8. Online Marketing: Kornelija Daugalaité, Group Head Client Development, Semasio

Kornelija Daugalaité

Die Coronakrise hat der Branche auf recht radikale Weise gezeigt, wo datengetriebene Werbung noch Verbesserungspotential hat. Dort, wo Strategien vor allem auf Keyword Targeting basieren und Brand Safety über Blacklisting erreicht wird, ist Programmatic Advertising oft noch nicht flexibel genug, um schnell strategische Anpassungen vorzunehmen.
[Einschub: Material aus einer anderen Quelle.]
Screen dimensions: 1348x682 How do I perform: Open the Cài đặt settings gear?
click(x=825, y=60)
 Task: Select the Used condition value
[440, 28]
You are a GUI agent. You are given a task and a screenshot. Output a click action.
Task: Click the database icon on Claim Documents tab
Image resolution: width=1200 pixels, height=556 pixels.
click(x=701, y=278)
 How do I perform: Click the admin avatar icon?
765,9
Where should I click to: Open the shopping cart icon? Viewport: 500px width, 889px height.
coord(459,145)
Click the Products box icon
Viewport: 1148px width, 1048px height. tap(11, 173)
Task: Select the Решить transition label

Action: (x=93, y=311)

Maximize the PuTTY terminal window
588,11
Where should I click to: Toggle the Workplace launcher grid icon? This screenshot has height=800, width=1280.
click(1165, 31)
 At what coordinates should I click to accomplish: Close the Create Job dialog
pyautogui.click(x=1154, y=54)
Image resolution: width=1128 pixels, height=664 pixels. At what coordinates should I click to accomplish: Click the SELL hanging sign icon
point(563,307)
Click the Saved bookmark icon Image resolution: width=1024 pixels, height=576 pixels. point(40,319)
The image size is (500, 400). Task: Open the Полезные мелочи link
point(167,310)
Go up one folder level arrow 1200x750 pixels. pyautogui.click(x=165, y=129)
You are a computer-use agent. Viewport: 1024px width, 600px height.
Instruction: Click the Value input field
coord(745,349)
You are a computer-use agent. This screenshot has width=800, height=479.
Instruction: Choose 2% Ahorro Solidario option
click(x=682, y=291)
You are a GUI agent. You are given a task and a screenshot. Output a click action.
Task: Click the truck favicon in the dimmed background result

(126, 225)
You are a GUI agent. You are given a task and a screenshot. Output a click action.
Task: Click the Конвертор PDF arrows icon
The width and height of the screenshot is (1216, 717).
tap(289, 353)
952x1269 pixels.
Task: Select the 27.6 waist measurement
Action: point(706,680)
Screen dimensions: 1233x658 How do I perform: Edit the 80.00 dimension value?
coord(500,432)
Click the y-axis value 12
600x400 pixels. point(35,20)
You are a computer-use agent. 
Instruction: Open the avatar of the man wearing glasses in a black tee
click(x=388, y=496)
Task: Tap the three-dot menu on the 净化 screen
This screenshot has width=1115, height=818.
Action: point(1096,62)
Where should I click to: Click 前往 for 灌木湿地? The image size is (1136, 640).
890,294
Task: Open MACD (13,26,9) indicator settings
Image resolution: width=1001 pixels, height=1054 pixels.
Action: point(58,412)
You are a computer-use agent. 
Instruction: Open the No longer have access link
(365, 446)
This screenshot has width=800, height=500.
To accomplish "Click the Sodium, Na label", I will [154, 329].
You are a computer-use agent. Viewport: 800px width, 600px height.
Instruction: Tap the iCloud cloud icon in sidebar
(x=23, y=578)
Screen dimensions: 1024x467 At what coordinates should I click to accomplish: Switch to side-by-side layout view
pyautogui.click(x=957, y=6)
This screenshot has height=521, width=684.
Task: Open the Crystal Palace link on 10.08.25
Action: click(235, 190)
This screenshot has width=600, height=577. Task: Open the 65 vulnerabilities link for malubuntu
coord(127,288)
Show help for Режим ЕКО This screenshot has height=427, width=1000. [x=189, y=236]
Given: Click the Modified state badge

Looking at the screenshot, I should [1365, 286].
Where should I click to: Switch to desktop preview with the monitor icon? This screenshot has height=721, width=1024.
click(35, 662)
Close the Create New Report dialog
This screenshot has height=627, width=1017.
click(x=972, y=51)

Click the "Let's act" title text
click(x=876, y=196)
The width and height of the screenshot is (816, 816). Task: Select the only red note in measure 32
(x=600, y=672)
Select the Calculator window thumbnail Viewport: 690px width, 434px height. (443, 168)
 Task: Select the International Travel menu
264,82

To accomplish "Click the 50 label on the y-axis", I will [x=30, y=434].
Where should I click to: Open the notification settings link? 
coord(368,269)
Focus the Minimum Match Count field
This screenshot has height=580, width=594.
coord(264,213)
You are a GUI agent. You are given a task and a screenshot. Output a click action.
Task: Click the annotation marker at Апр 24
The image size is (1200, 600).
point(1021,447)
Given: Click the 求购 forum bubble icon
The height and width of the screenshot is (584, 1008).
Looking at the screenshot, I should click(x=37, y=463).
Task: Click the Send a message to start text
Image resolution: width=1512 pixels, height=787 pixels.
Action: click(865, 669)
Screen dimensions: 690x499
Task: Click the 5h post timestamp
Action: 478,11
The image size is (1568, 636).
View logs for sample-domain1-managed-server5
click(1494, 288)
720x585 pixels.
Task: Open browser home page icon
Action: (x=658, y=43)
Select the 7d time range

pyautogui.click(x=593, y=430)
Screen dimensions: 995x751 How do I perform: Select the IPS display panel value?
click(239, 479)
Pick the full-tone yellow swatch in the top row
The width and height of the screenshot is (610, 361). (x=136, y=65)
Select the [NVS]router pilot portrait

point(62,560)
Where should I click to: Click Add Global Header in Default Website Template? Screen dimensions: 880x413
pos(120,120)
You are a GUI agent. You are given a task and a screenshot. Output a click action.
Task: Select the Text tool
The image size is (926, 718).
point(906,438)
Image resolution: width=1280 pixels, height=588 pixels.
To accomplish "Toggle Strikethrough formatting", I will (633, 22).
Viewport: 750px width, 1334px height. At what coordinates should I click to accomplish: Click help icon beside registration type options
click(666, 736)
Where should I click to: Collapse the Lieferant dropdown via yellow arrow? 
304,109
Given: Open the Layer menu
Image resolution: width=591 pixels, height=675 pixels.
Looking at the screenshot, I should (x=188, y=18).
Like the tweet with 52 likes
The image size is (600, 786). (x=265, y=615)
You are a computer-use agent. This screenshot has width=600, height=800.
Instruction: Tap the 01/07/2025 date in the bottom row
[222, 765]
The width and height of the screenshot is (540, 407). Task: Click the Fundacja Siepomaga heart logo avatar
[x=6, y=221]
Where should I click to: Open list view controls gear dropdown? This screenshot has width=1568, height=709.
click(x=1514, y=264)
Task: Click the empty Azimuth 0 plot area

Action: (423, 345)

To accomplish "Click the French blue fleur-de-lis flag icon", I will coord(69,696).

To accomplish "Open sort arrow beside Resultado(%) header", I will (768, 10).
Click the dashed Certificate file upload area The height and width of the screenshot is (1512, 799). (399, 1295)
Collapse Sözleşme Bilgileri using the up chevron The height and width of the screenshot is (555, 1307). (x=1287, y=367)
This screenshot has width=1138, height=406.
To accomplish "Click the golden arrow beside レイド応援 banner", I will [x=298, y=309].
Das ist eine Herausforderung, der wir uns als Branche mit der Erfahrung jetzt stellen müssen, um Werbestopps in großem Ausmaß zu verhindern. Technisch sind wir in der Lage, die vorhandenen Daten besser zu nutzen und nicht nur reaktiv, sondern dynamisch und proaktiv agieren zu können, um Maßnahmen kurzfristig zu gestalten. Wir haben bei unseren Kunden schnell deutliche Anpassungsstrategien im semantischen, kontextbasierten Targeting bemerkt – ein Gegensteuern gegen das Blacklisting quasi. Sie haben ihre Zielgruppen und kontextuellen Targets überprüft, um auf neue Verhaltensmuster und Themen reagieren zu können. Das war nötig, um im thematisch überschwemmten Internet dennoch passende Werbeplätze zu identifizieren, die sich durch die Analyse und Interpretation von Inhalt und Kontext auch in der Krise als taugliche Umfelder präsentierten. Ich denke, langfristig wird uns die Krise dahin führen, dass wir den Werbetreibenden auf Basis der vorhandenen Technologien deutlich flexiblere Möglichkeiten bieten müssen, mit denen sie ihre Kampagnen selbst tagesaktueller gestalten können. Damit können wir die Grenzen, die wir in der akuten Coronaphase gesehen haben, überwinden.

9. Social Advertising: Falk Bielesch, Managing Director esome

Falk Bielesch

Die digitalen Marketingaktivitäten von Unternehmen werden durch die wirtschaftlichen Auswirkungen der Corona Krise beeinflusst. Zu Beginn der Pandemie zeigte sich die große Unsicherheit über das Virus und die damit einhergehenden Folgen für die Wirtschaft durch pausierte Kampagnen und stagnierende Werbebudgets in der digitalen Werbung. Die saisonal zu erwartende Steigerung der Werbeausgaben im Frühjahr blieb aus. Stattdessen bewegen sich die Inventarpreise und Werbebudgets auf einem stabilen und vergleichsweise niedrigen Niveau. Mit den Lockerungen im Alltag ist auch ein Aufatmen in der digitale Werbebranche in den nächsten Monaten zu erwarten. Zuverlässige Prognosen über die weitere Entwicklung sind jedoch angesichts der Volatilität der Märkte und der allgemeinen Unsicherheit kaum möglich. Um auch in einer ungewissen Zukunft ihre Marketingziele realisieren zu können, sollten Marketer daher auf verschiedene Szenarien vorbereitet sein und die Marketingaktivitäten diesen flexibel anpassen können.